Anonim, 1993. Wabah Penyakit Menyerang Pisang di Lampung. Majalah Trubus 286. Th XXIV. September, Jakarta. Hal 16-17.
Anonim, 1996. Penyakit Penting Tanaman Pisang. Majalah Trubus 314. Th XXVII. Januari, Jakarta. Hal 36-38.
Semangun, H, 1994. Penyakit-Penyakit Tanaman Hortikultura di Indonesia. Gadjah Mada University Press, Yogyakarta. Hal 556 – 561.

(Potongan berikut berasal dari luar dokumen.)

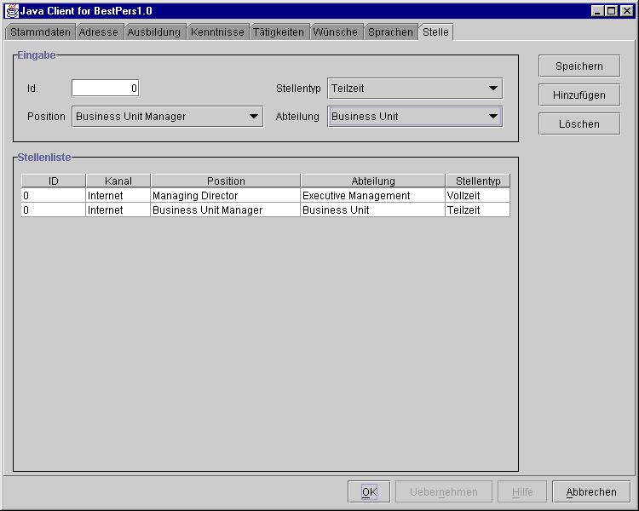Click the Abteilung column header
The height and width of the screenshot is (511, 639).
coord(373,181)
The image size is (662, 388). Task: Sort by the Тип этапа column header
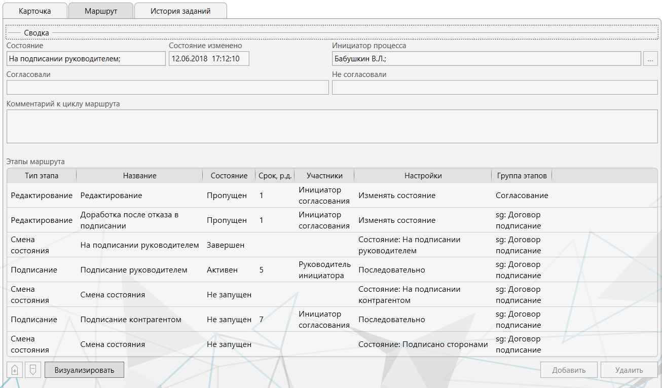tap(42, 176)
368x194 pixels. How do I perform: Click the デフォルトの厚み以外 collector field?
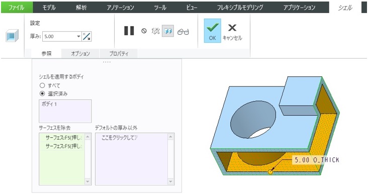pyautogui.click(x=135, y=159)
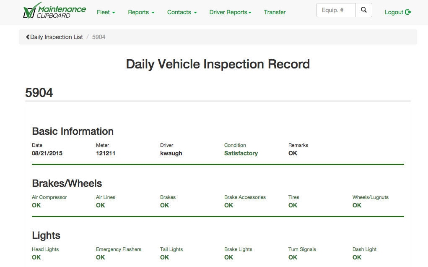428x267 pixels.
Task: Click the 5904 breadcrumb item
Action: (99, 37)
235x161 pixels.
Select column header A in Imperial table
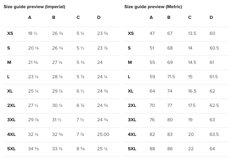(x=30, y=18)
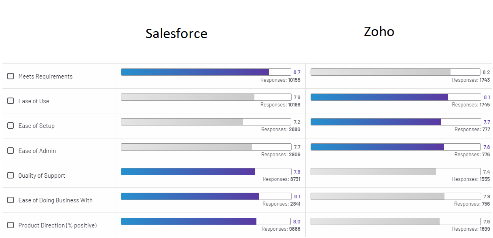Click the Meets Requirements row label
Image resolution: width=493 pixels, height=238 pixels.
45,76
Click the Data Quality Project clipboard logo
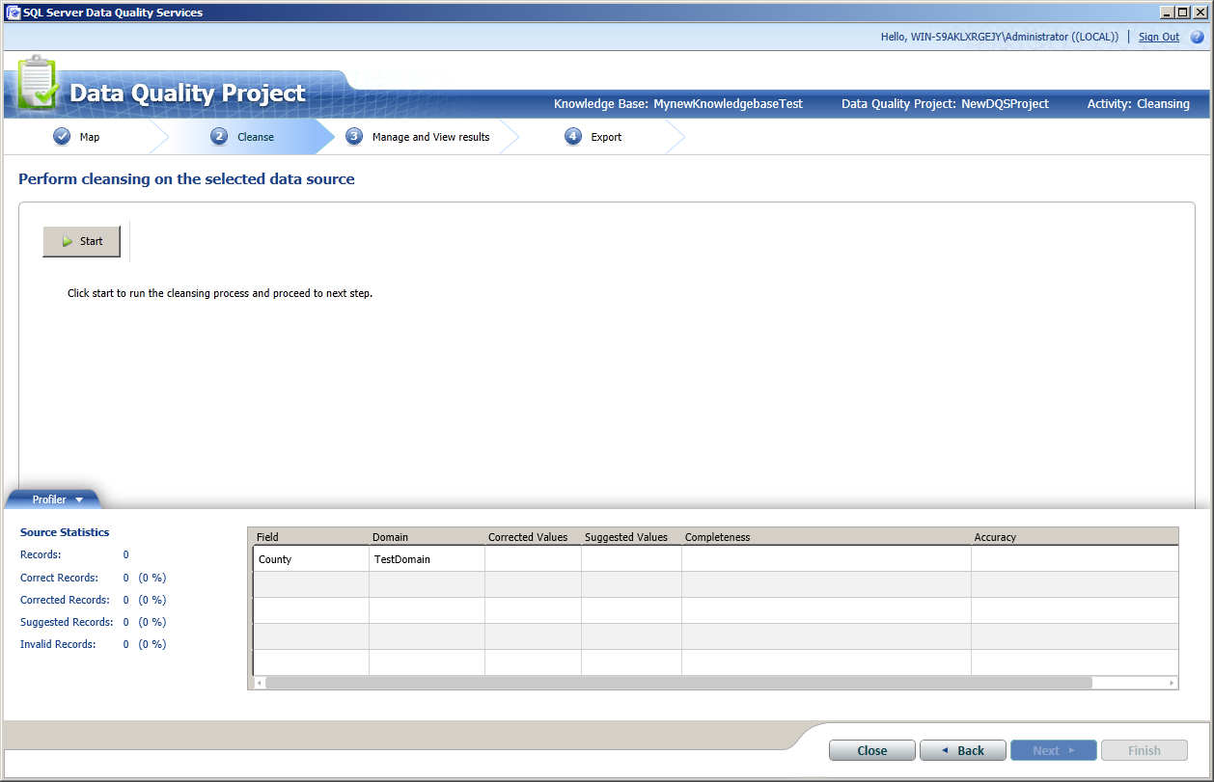 tap(37, 85)
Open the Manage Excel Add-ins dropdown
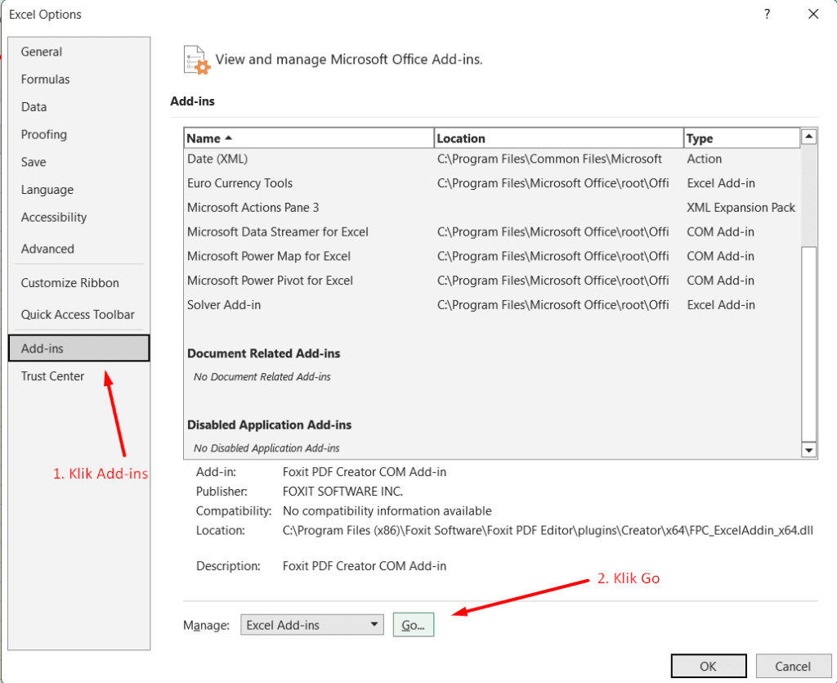Screen dimensions: 837x683 pyautogui.click(x=312, y=625)
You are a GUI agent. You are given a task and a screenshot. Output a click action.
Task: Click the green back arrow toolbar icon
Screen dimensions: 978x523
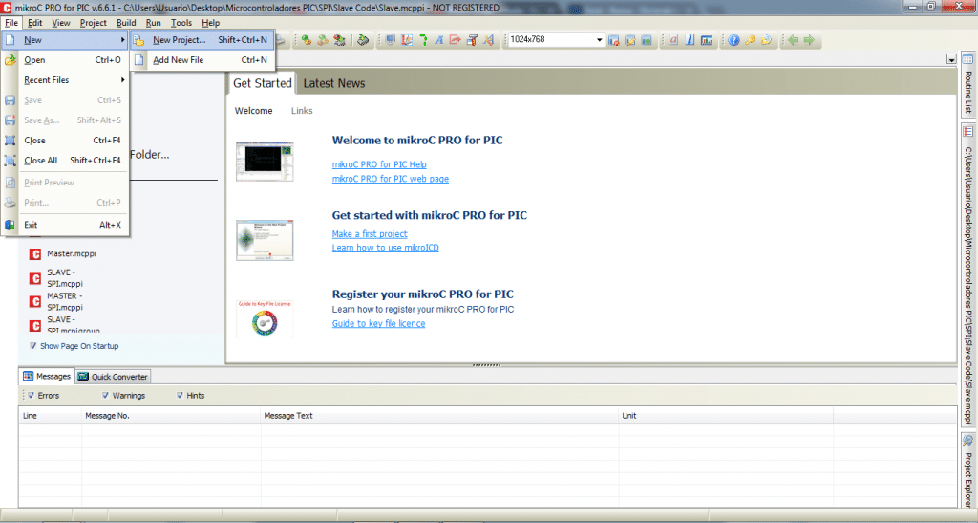pos(792,41)
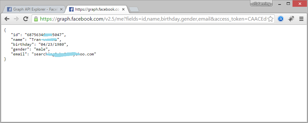The width and height of the screenshot is (308, 123).
Task: Minimize the browser window
Action: coord(280,4)
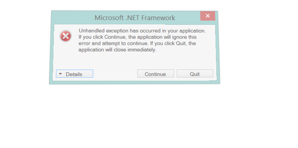
Task: Click the word Microsoft in the title
Action: point(109,18)
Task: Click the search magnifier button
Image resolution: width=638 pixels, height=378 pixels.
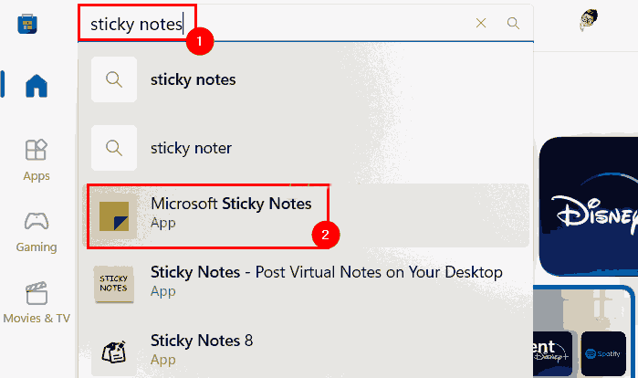Action: (x=513, y=23)
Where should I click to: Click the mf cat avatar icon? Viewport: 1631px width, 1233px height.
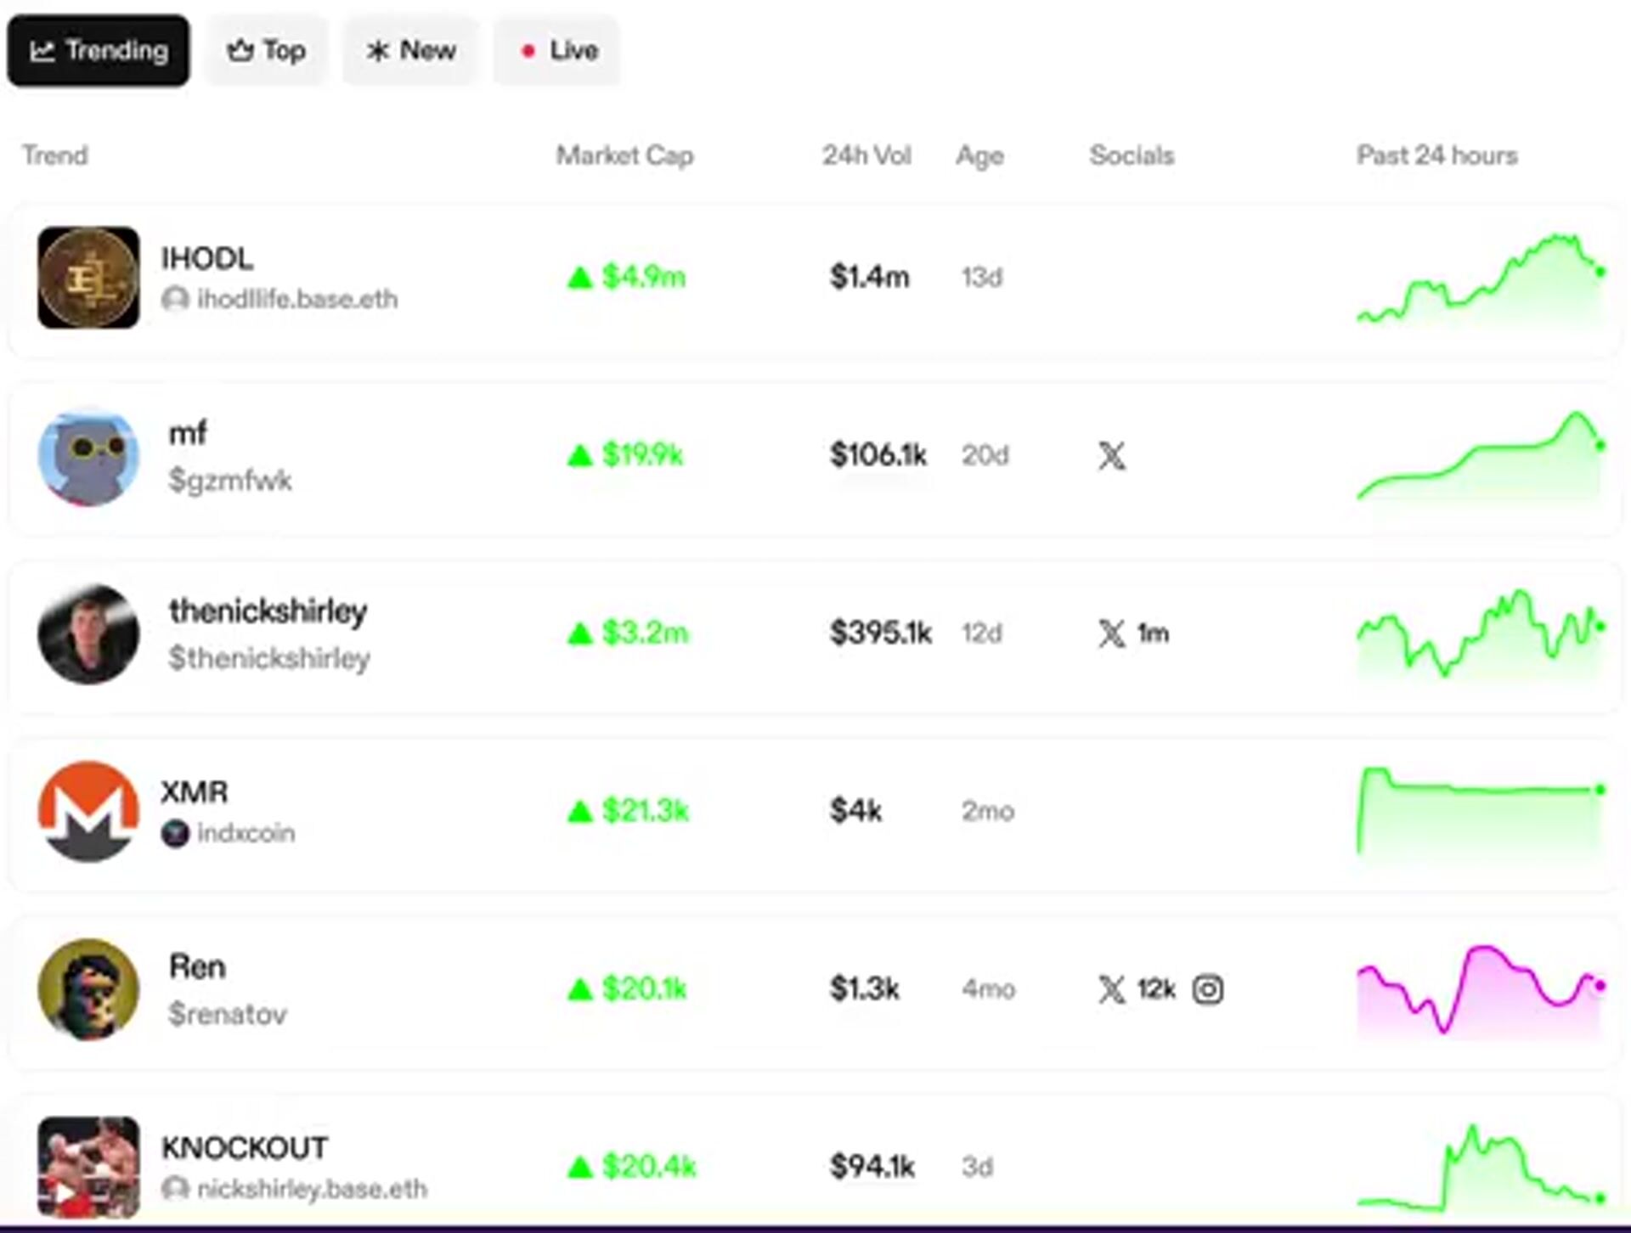(88, 456)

Severn-Ellis, A. A., M. Daniel, K de Jager and D. De Waele, 2003. Development of an Acroponic System to Study The Response of Banana Roots to Infection with F and Radopholus similis. Info Musa. 12 (1) 22 – 24.
Sunarjono, 1990. Ilmu Produksi Tanaman Buah-Buahan. Penerbit Sinar Baru, Bandung. Hal 99. Sunyoto, Djatnika dan Eliza, 2003. Peranan Pseudomonas fluorescens MR 96 pada Penyakit Layu Fusarium Tanaman Pisang . Jurnal Hortikultura 13 (3) : 212 – 218.
Zhang S. & Waseem Raza, Xingming Yang, Jiang Hu, Qiwei Huang, Yangchun Xu, Xinghai Liu, Wei Ran, Qirong Shen (2008). "Control of Fusarium wilt disease of cucumber plants with the application of a bioorganic fertilizer". Biol Fertil Soils 44: 1073–1080.